Voici les documents à rassembler avant le 9 avril :

  1. Votre bilan et compte de résultat 2025 (ou votre relevé de chiffre d'affaires si vous êtes micro-entrepreneur)
  2. Vos relevés bancaires professionnels de janvier à décembre 2025
  3. Les justificatifs de vos charges déductibles : cotisations Madelin, PER, dons aux associations, frais de garde d'enfants, travaux dans le logement, etc.
  4. Votre avis d'imposition 2025 (revenus 2024) pour vérifier votre revenu fiscal de référence
  5. Les formulaires complémentaires selon votre situation : 2042-C PRO (revenus des professions non salariées), 2044 (revenus fonciers), 2047 (revenus encaissés à l'étranger)

Mon conseil : créez un dossier numérique « Déclaration IR 2025 » dès maintenant et commencez à y déposer les documents au fur et à mesure. Le 9 avril arrive vite, et la première semaine d'ouverture est toujours la plus fluide sur le site impots.gouv.fr. Passé mi-mai, les serveurs ralentissent sous la charge et les délais de traitement s'allongent.

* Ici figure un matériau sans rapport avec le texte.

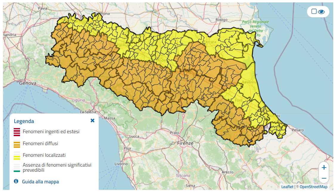Click the Fenomeni diffusi legend label
Screen dimensions: 335x192
(x=40, y=144)
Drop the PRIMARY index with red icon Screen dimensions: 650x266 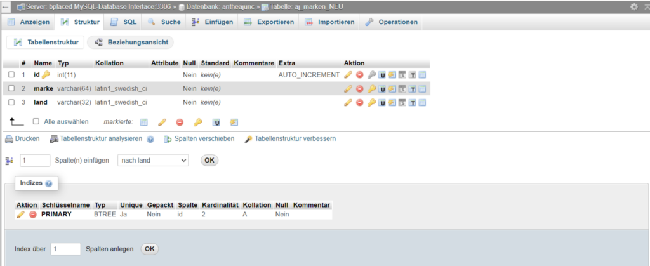tap(32, 215)
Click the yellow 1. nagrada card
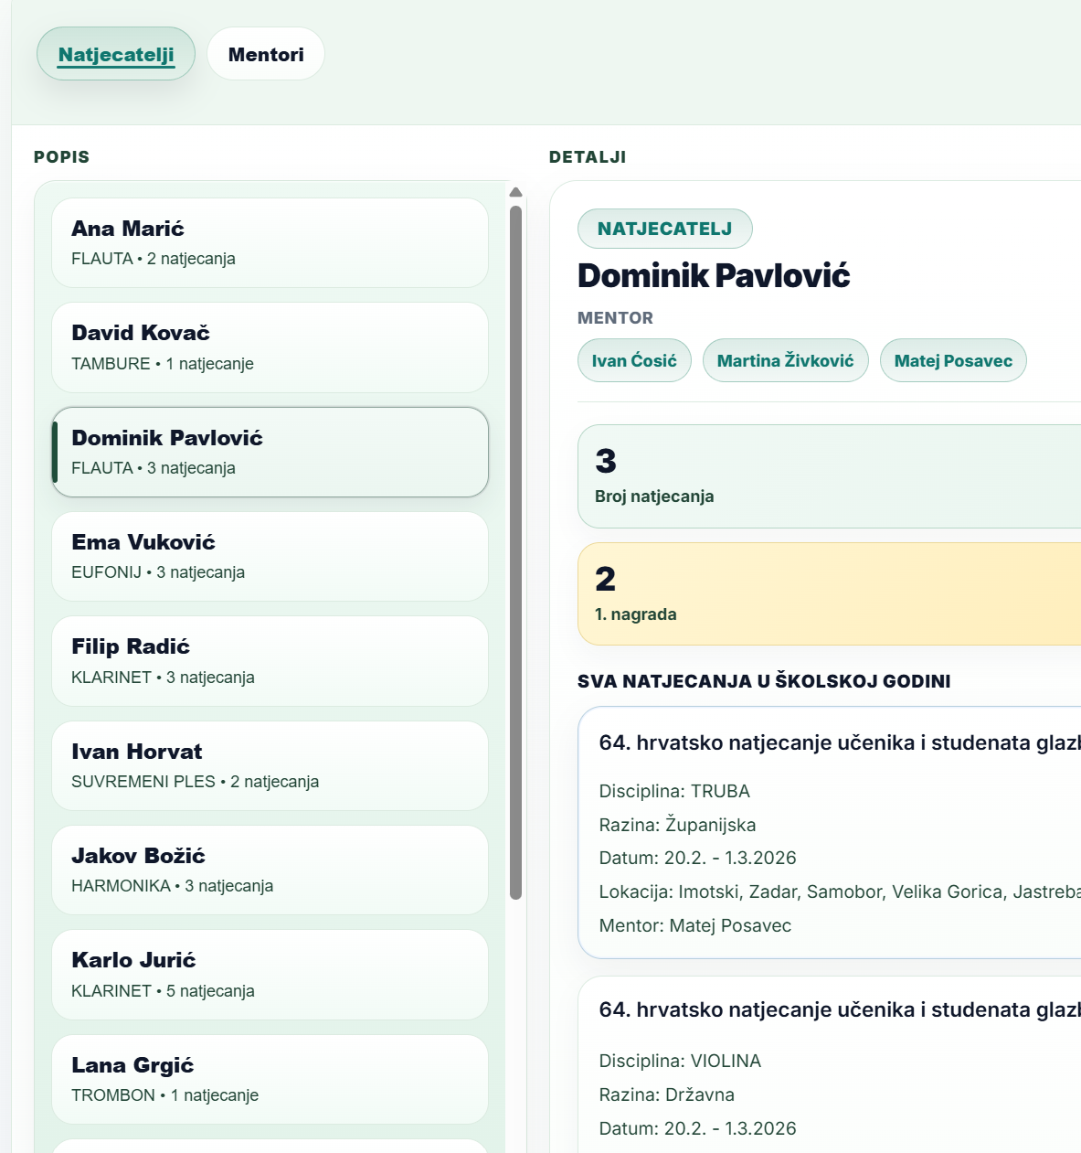 tap(828, 593)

Les échéances fiscales connexes à ne pas oublier

La déclaration de revenus n'est pas la seule échéance du printemps. Voici les dates à surveiller pour les professionnels :

Bref, le printemps est la saison la plus chargée de l'année pour les entrepreneurs sur le plan fiscal. Préparez vos documents en avance, coordonnez-vous avec votre expert-comptable dès mars, et ne laissez pas les échéances s'empiler.

L'astuce que peu de gens connaissent : le taux individualisé

Si vous êtes en couple et que vos revenus sont très différents (ce qui est fréquent quand l'un des conjoints est entrepreneur), pensez au taux individualisé de prélèvement à la source. Ce taux permet d'adapter le prélèvement de chacun à ses revenus propres, au lieu d'appliquer le même taux aux deux membres du couple.

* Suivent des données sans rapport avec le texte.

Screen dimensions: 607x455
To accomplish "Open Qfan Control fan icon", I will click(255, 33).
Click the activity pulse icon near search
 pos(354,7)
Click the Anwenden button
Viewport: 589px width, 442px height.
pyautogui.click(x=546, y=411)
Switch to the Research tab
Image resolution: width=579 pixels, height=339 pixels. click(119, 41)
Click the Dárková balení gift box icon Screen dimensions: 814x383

Prenons un exemple. Vous êtes artisan, votre conjoint est salarié. Votre taux de prélèvement « couple » est de 15 %. Avec le taux individualisé, votre conjoint qui gagne 2 000 €/mois sera prélevé à 8 %, et vous, avec vos revenus d'indépendant plus élevés, serez prélevé à 20 %. Le montant total d'impôt est identique, mais la répartition est plus juste. Et ça évite les tensions dans le couple — ce qui n'a pas de prix.

Vous pouvez modifier votre option de taux directement dans votre espace personnel sur impots.gouv.fr, rubrique « Gérer mon prélèvement à la source ».